Поручик и штабс-капитан спустились этажом ниже, миновали двух замерших на посту казаков в наползающих на глаза нелепых в жару меховых шапках и уже свернули в узкий коридор, когда навстречу попался щеголеватый ротмистр, скрипящий при каждом шаге хромом портупеи и новенькими, до блеска начищенными сапогами. Лениво кивнув в знак приветствия, ротмистр похлопал стеком по шевровому голенищу и прошел (точнее проплыл) мимо.

– Кто это? – проводил ротмистра взглядом Эрлих.

– Синицын. Офицер для особых поручений при английской миссии. Правая рука полковника Холмэна. Сумел выслужиться и теперь от фронтовиков нос воротит. За картами случай свел.

– И как?

Грум-Гримайло хмыкнул:

– Проигрался этот Синицын изрядно. Я бы на его месте пулю себе в лоб пустил, а ему все трын-трава. Болтают, что получил богатое наследство.

– С кем еще метали банк?

– Миллионщик Парамонов из Ростова да наш Джурин.

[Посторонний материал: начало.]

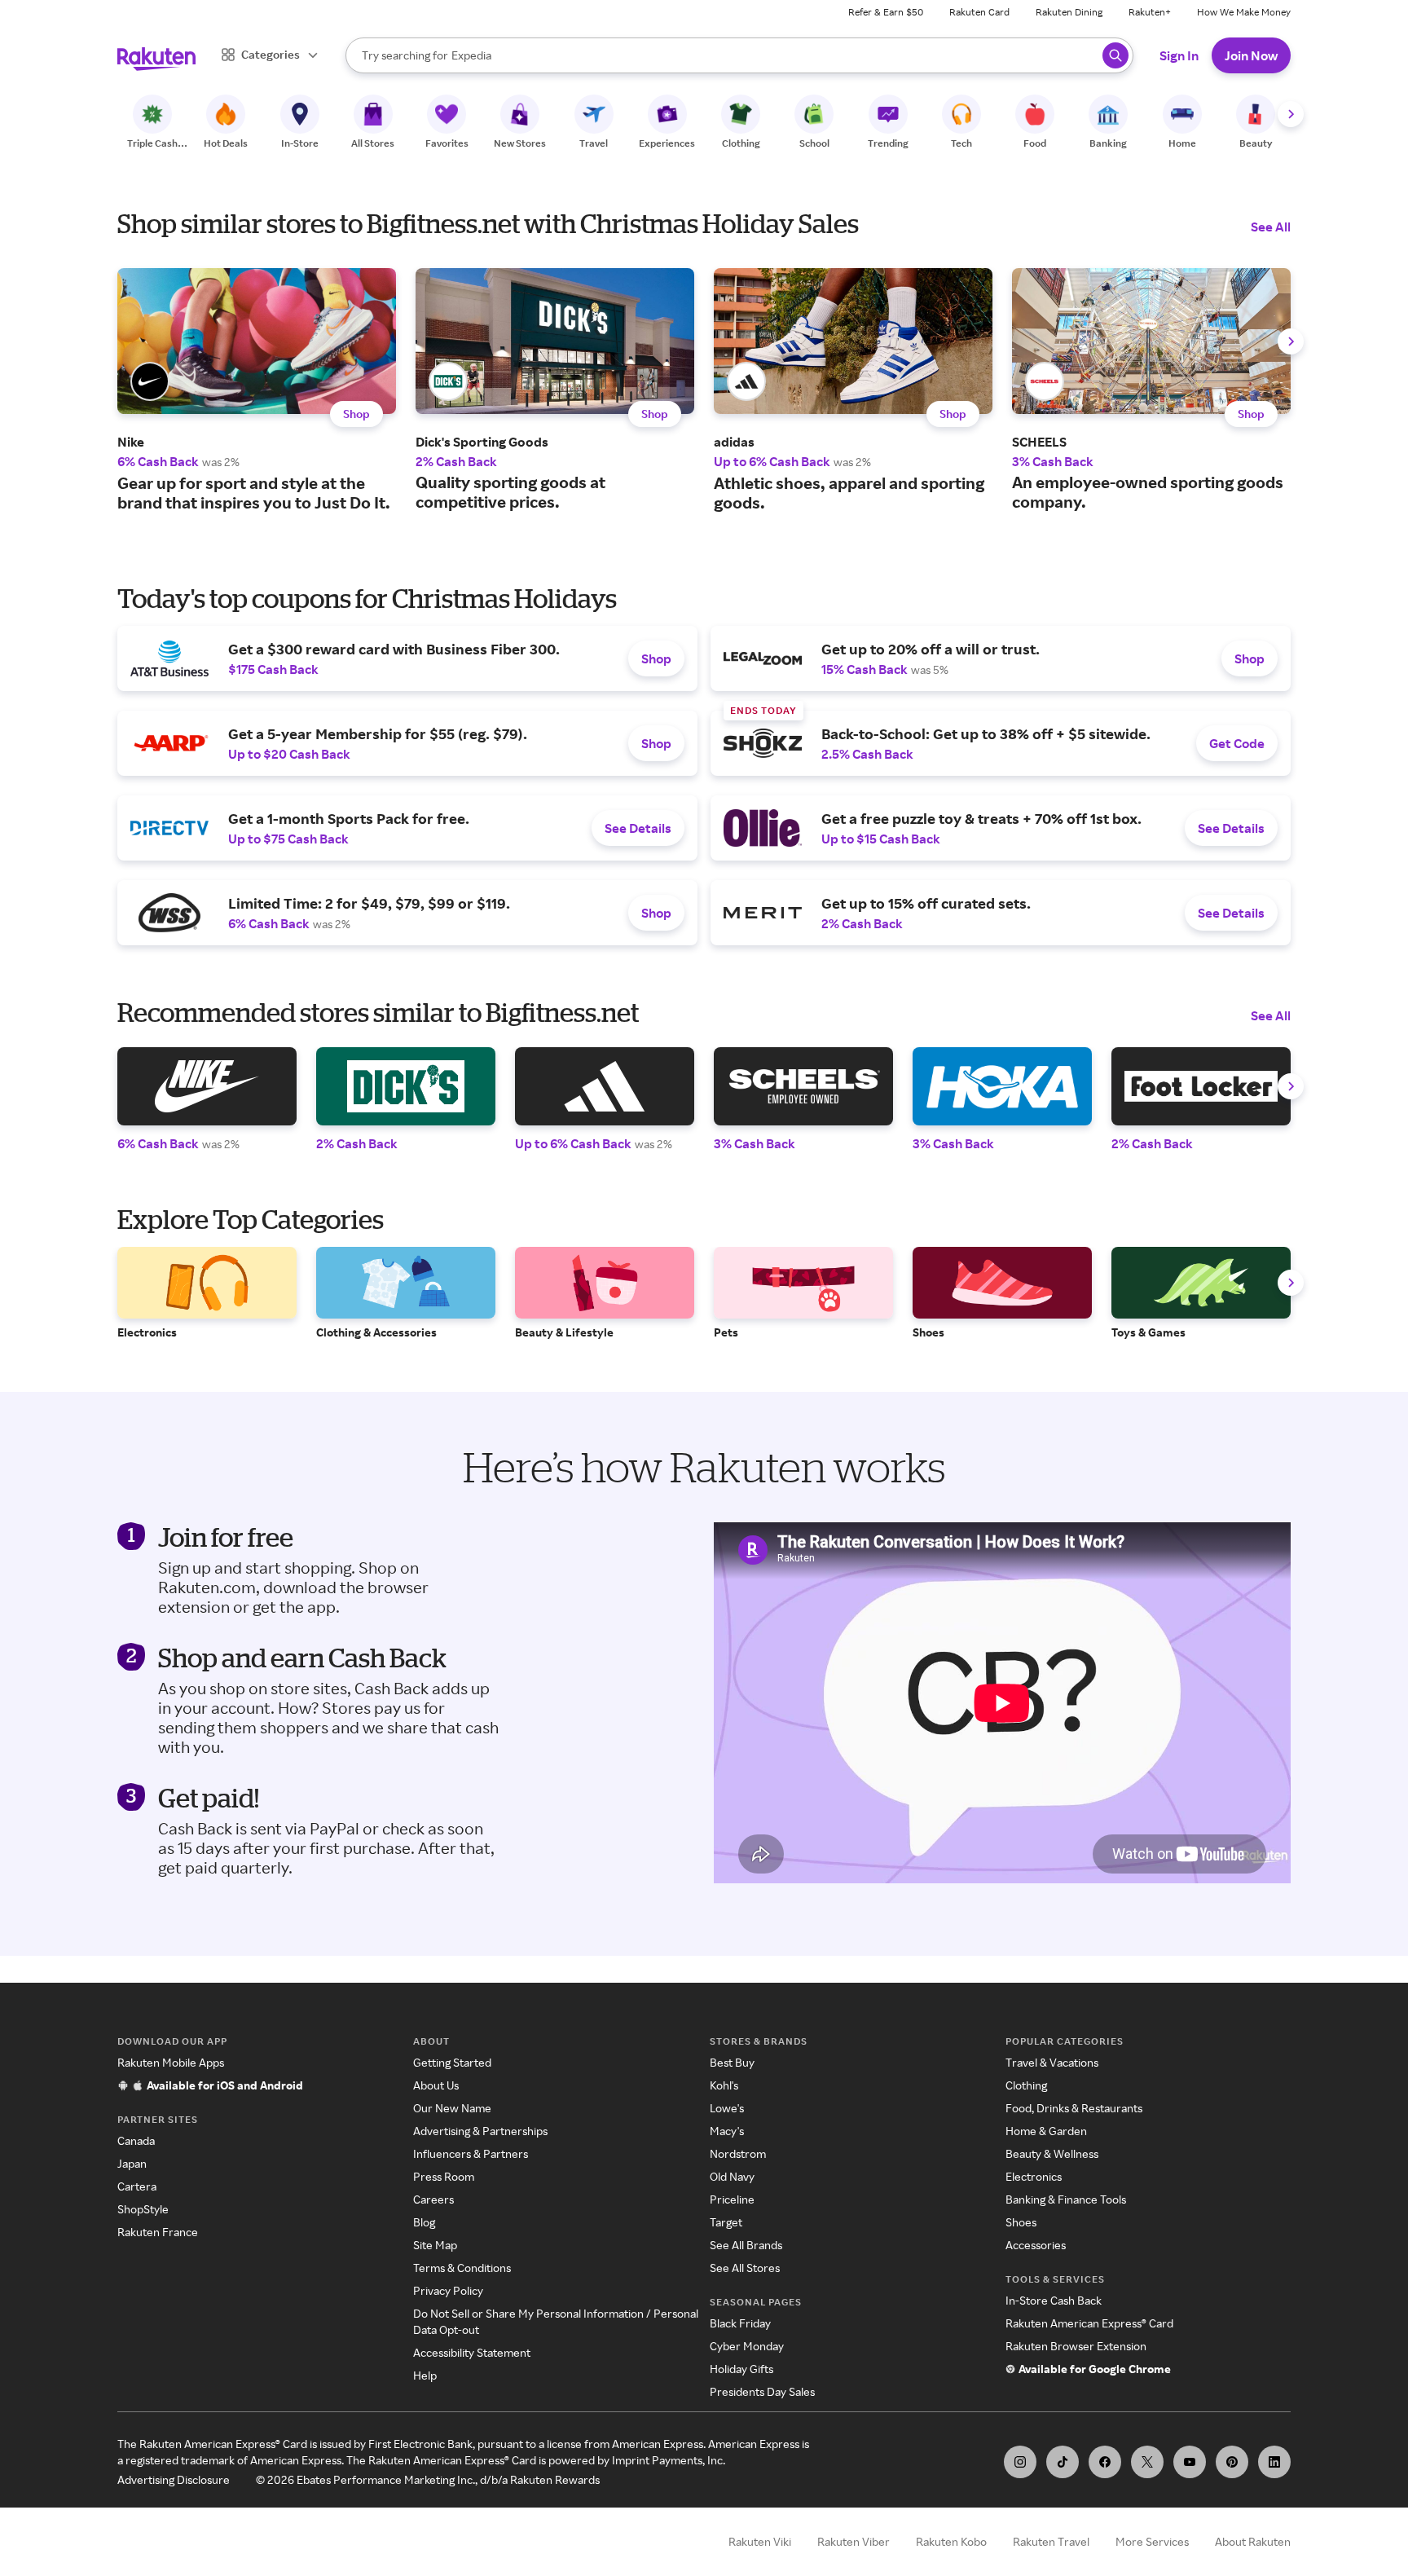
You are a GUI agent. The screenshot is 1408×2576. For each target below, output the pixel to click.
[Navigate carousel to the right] (1291, 114)
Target (726, 2222)
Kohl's (724, 2085)
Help (425, 2375)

– Я бы с такими шулерами не сел за один стол, – брезгливо заметил Эрлих.

– Так ведь грех аристократишку как липку не ободрать, – засмеялся поручик. Он пропустил Эрлиха вперед и отворил перед штабс-капитаном дверь комнаты, где у окна сидел человек в мятом кителе.

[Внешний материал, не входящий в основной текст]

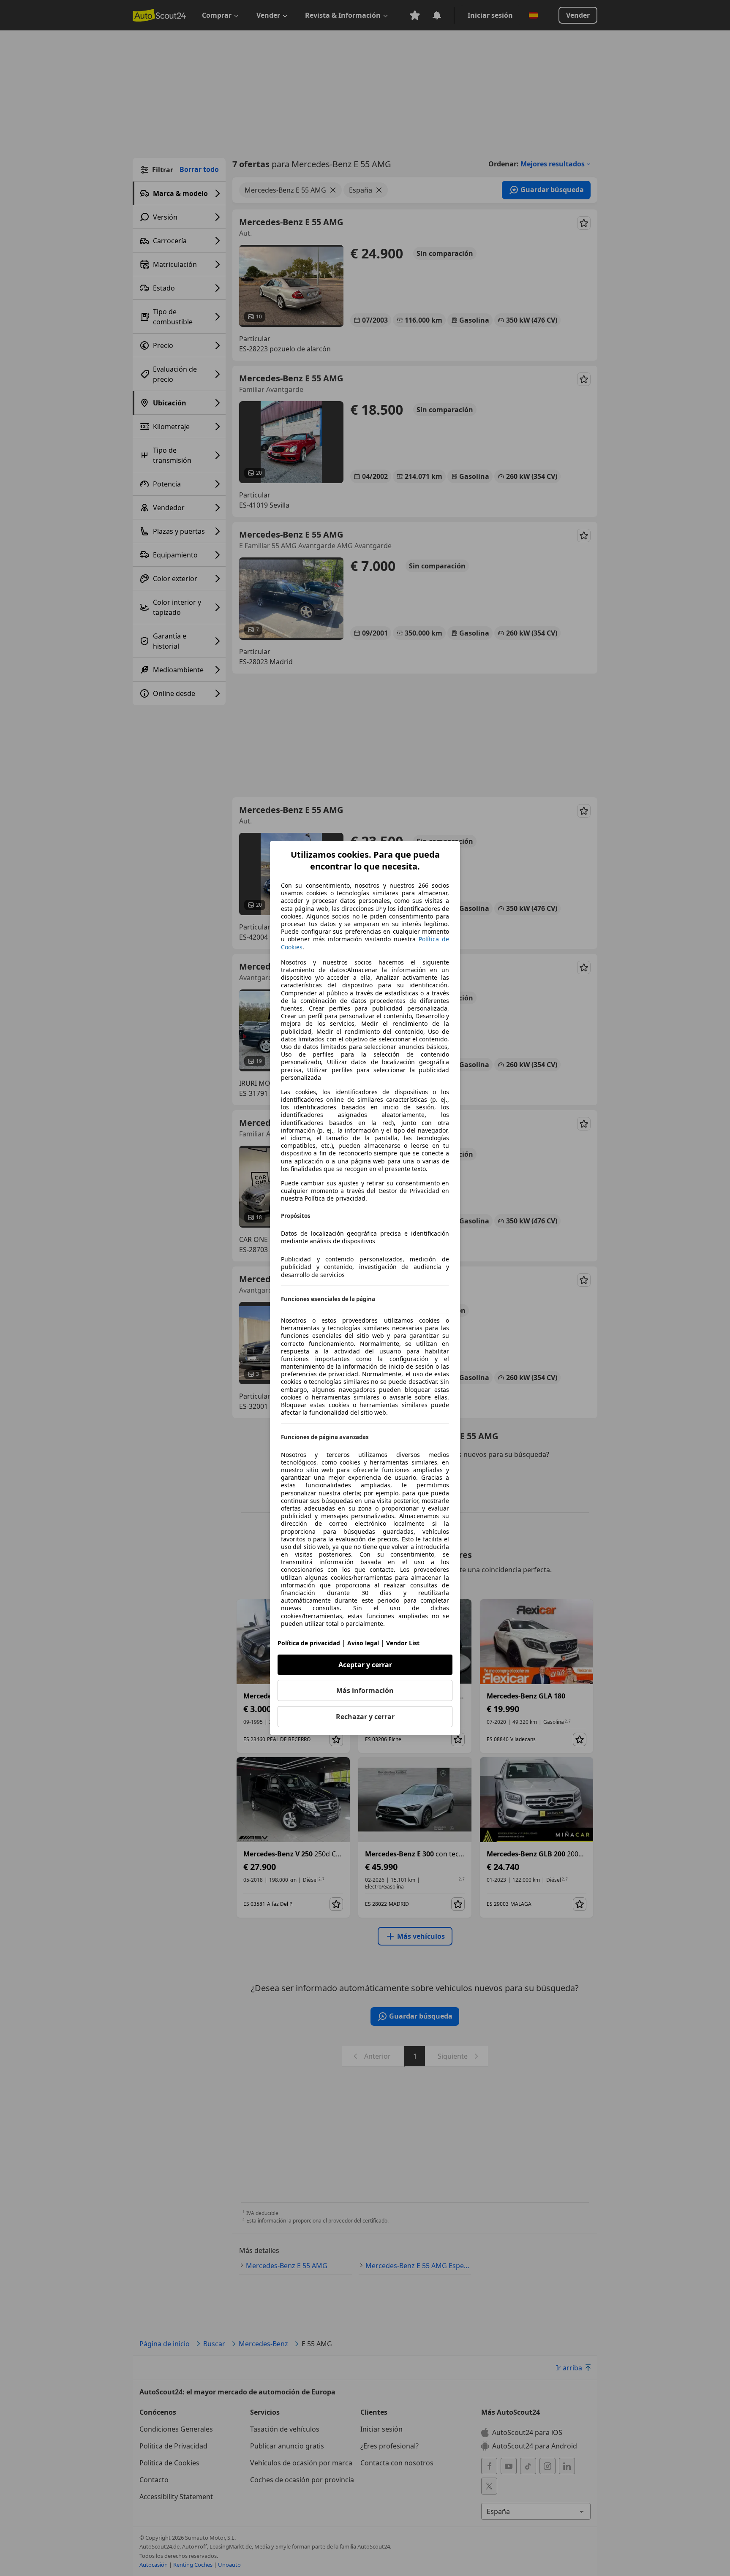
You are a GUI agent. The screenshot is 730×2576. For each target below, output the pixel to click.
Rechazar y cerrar (365, 1716)
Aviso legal (363, 1643)
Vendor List (402, 1643)
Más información (365, 1690)
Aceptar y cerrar (365, 1664)
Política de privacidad (309, 1643)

В отсутствие хозяина кабинета Никифоров занимался едой.

Разложив на подоконнике чистый платок с хлебом и куском сала, он аккуратно отрезал широкие ломти и отправлял их в рот, следя, чтобы крошки не скатывались на пол.

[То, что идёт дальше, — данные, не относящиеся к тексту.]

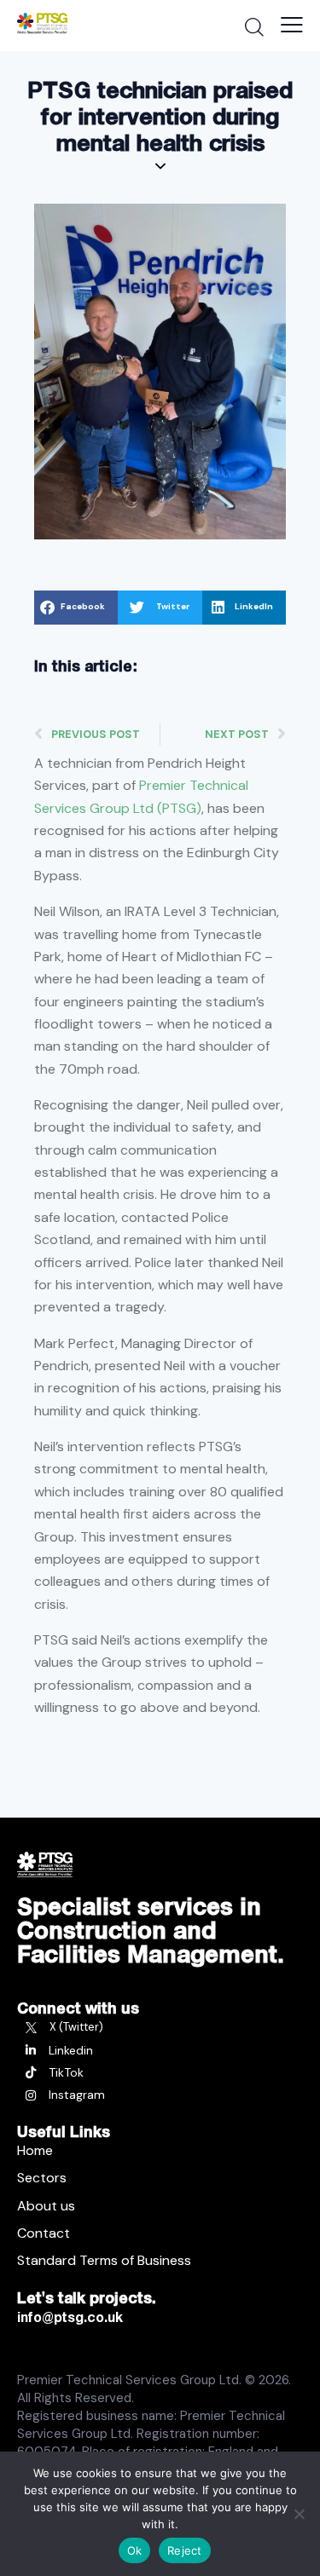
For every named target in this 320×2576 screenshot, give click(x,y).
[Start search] (254, 26)
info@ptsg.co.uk (70, 2316)
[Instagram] (160, 2094)
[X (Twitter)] (160, 2027)
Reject (184, 2550)
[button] (76, 608)
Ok (135, 2550)
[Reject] (298, 2513)
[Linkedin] (160, 2050)
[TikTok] (160, 2072)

При виде поручика и штабс-капитана Никифоров вскочил, вытянул руки по швам галифе и торопливо проглотил кусок хлеба.

– Сидите, – разрешил Эрлих.

Штабс-капитан прошел к столу, но не занял чужое место, а встал у стены под портретом Деникина, где главнокомандующий южной группировкой войск «добровольческой армии» был изображен при всех своих регалиях и выглядел излишне напыщенным.

Никифоров стоял не шелохнувшись.

– Можете сесть, – повторил Эрлих. – Что вы знаете о местонахождении Азина и командующего Южным фронтом Шорина? Только не пускайтесь в рассуждения и отвечайте коротко. Нам нужны факты, и только факты! И еще: где председатель губревкома Литвиненко?

Свои вопросы Эрлих словно выстреливал, решив, что будет вернее, если у перебежчика не останется времени на раздумье.

– Они… они эвакуировались! – выдохнул Никифоров.

– Это точно?

– Есть постановление Совета обороны республики об эвакуации Царицына…

– Что вам известно о подполье? Кто оставлен в городе, кто назначен руководителем? Фамилии, адреса!

Никифоров замялся. Град вопросов ошарашил его. И не желая, чтобы штабс-капитан подумал, будто перед ним мямля и неосведомленный человек, заторопился:

– Подполье есть! Руководит товарищ Шалагин Пал Палыч! Из рабочих сам. С «ДЮМО». Только где его искать – это, простите, не знаю…

– Что же вы тогда знаете? – брезгливо спросил Эрлих.

– Явку знаю! У меня на квартире она! Приказано ждать курьера, а потом помочь ему с жильем, документами и организовать переход линии фронта.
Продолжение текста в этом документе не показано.